I don’t really understand what men dislike about the phone.  I like the phone because I only have to worry what I sound like, which is bad enough.  In real life I have to worry about how I look and where I’m looking and what I do with my hands and is my posture okay–it’s no wonder I can’t think about what I’m saying.  I’m still pretty inarticulate on the phone with strangers, though, because if it’s business, they are not being paid to jump in and finish my sentences and listen to the sound of their own voices.  Which is a shame, because the calls would go much better that way.

I see that I have written more than 800 words on this.  Perhaps I do talk more than my husband. 

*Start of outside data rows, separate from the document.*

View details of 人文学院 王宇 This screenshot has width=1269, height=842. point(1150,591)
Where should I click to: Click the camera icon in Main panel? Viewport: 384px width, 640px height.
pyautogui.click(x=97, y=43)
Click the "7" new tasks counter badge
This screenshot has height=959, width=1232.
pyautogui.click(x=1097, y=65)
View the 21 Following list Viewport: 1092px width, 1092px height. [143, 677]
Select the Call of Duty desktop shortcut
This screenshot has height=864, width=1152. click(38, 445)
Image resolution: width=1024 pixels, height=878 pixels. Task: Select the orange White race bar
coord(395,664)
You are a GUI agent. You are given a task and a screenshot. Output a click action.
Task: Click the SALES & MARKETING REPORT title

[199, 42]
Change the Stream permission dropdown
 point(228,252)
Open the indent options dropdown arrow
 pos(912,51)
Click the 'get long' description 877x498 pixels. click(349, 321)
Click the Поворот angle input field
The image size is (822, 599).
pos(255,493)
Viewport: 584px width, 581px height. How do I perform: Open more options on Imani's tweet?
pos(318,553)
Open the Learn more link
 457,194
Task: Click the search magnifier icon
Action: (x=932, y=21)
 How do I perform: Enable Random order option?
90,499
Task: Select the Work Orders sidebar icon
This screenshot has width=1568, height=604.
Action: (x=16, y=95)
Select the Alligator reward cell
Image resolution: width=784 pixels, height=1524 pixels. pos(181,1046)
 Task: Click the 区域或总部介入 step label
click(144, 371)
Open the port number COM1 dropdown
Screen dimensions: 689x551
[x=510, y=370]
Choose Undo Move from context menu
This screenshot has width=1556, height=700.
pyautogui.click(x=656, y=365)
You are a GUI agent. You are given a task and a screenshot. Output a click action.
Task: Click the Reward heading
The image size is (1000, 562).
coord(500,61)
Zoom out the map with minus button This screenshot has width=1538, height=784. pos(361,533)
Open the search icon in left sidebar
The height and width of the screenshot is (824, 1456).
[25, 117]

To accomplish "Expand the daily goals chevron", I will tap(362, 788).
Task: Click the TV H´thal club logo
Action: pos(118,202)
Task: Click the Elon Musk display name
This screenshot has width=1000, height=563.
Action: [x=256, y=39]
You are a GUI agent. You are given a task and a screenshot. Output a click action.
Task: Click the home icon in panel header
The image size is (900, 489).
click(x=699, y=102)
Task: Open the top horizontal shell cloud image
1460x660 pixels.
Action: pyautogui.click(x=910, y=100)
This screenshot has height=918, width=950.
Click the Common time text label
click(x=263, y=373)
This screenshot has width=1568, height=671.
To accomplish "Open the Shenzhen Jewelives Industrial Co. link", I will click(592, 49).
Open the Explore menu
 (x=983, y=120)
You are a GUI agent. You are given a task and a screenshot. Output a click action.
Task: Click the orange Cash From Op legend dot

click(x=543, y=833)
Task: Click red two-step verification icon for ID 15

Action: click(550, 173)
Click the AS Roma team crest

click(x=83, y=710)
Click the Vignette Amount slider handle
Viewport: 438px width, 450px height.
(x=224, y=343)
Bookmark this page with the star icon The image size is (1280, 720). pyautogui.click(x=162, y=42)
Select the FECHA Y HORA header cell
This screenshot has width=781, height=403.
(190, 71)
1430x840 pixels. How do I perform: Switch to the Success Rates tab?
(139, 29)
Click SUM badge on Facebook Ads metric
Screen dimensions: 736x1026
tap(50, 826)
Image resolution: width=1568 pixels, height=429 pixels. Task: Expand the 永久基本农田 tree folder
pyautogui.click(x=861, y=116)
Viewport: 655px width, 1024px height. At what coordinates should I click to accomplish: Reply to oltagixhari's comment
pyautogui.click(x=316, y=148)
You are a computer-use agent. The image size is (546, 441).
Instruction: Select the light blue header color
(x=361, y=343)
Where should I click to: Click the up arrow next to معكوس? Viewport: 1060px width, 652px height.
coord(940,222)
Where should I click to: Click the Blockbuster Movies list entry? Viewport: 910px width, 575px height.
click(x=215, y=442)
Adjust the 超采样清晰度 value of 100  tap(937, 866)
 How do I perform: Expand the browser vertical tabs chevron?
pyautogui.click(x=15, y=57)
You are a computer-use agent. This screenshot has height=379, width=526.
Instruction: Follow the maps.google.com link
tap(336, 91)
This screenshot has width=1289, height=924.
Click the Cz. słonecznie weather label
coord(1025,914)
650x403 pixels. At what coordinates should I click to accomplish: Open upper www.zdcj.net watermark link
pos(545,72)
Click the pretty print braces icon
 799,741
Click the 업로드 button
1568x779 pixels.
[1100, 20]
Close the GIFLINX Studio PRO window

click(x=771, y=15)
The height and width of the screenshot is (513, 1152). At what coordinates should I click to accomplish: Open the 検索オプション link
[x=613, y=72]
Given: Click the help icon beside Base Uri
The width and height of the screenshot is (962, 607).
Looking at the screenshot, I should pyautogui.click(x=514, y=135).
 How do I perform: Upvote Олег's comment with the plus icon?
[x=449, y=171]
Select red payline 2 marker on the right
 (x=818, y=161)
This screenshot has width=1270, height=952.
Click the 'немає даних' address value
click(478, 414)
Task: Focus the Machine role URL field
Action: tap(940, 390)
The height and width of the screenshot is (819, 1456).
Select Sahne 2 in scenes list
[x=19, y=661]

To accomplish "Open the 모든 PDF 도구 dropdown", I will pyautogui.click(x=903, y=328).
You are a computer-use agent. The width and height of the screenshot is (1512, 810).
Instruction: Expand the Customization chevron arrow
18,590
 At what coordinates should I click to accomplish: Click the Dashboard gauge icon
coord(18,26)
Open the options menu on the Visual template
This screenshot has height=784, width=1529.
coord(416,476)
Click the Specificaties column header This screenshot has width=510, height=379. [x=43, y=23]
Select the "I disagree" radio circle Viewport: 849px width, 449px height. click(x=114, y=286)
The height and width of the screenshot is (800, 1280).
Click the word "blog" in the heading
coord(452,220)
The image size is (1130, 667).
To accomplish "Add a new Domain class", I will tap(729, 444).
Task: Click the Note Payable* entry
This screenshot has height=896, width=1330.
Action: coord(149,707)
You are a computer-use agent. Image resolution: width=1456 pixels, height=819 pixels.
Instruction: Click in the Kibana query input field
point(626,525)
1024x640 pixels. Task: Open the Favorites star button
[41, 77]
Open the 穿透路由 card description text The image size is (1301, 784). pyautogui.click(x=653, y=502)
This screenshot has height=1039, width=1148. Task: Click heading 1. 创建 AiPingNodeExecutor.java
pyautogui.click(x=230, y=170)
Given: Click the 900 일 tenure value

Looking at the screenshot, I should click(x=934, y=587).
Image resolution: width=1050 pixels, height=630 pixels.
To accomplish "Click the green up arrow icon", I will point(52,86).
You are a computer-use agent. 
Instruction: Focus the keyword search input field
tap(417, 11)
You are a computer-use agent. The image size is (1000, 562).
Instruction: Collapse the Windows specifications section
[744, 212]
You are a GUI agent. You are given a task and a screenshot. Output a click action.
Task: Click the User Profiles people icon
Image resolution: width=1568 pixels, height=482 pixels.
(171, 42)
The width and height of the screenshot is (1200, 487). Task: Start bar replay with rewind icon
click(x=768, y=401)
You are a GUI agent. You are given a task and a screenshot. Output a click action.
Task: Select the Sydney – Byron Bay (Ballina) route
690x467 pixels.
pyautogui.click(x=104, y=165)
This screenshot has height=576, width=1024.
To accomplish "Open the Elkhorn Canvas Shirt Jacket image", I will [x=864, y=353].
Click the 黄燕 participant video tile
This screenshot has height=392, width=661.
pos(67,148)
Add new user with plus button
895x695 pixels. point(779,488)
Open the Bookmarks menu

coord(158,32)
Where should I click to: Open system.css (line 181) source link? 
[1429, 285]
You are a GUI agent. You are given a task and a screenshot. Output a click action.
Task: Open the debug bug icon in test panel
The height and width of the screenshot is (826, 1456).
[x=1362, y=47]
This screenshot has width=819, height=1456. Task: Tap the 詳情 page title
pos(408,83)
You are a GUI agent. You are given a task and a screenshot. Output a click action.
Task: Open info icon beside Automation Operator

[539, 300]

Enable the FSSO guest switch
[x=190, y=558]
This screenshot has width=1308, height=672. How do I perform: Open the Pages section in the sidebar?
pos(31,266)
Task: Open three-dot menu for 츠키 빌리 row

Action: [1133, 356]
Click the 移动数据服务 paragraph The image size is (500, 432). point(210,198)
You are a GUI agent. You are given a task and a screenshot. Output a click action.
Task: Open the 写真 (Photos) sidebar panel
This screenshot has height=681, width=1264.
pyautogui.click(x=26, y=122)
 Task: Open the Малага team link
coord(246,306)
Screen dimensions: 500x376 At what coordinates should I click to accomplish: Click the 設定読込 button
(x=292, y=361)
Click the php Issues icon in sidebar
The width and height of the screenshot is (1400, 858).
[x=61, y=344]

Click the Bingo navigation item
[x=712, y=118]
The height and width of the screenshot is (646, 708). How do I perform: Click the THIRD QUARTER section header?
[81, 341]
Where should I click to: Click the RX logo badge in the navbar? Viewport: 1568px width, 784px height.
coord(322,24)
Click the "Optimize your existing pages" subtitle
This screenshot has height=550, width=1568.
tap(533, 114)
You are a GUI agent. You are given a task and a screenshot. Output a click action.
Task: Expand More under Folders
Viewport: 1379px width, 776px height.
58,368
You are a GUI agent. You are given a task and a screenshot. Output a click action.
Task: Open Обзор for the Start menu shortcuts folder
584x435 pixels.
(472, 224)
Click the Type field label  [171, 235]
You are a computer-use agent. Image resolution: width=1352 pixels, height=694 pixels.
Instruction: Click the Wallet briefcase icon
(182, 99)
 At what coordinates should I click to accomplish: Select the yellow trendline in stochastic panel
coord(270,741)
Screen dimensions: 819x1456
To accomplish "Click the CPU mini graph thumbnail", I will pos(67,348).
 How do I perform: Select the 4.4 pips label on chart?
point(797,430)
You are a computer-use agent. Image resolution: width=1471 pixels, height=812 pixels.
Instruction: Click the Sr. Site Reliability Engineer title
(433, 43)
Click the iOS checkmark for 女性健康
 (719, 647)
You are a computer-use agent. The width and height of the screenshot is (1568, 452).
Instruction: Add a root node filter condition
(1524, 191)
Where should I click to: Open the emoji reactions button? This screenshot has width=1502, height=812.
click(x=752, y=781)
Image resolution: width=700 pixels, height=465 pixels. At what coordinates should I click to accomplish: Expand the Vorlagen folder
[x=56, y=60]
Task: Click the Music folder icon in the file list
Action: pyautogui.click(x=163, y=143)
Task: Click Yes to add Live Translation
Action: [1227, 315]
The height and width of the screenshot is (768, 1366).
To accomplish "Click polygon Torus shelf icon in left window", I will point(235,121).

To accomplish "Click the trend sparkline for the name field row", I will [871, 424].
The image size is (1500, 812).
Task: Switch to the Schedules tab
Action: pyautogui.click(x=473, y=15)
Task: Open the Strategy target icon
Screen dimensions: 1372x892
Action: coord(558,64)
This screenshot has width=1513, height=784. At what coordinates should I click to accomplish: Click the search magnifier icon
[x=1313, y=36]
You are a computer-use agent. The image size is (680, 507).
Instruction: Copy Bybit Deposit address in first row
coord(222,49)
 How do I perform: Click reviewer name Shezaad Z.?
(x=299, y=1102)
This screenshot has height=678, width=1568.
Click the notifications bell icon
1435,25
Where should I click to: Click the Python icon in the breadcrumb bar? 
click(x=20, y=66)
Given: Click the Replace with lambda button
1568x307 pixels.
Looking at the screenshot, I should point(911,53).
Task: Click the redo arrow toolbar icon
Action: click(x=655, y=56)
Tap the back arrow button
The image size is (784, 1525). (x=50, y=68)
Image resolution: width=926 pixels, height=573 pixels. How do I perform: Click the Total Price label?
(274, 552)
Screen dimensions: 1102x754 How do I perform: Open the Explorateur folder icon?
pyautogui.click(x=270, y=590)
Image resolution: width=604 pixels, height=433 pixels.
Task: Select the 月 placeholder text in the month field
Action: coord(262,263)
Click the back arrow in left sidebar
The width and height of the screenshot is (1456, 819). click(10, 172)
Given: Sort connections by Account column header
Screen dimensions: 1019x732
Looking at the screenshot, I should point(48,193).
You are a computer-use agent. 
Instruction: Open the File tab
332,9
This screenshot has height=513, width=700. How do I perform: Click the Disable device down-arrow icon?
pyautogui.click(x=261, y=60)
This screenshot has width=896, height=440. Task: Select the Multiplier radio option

Speaking of male-female stereotypes, though, an interesting thing about my husband that I learned recently is that he has trouble telling his left from his right.  This was surprising to me because I thought men had those superior spatial reasoning skills, and it would seem to me that discerning right from left would be fairly intuitive for those spatial reasoning types and that’s why men are so much better at parallel parking.  Apparently one has nothing to do with the other.  I still find it odd that SD has to think about which hand is his left.  I mean, I never have to think about that.  I just know.  Neither of us is any good at square dancing, though, which has a lot of dosey-doing to the right and left and whatnot–but I think that has more to do with me being a little slow on the uptake and him thinking that square dancing is for dorks.  Fortunately, we have not been forced to square-dance for a couple years now.

I see that I am starting to write the way I talk, so a thousand words later, I will quit.  Your essay question for today is “Do you talk more or less than the average person of your gender?  Do you talk more or less than your spouse or partner?  Explain.”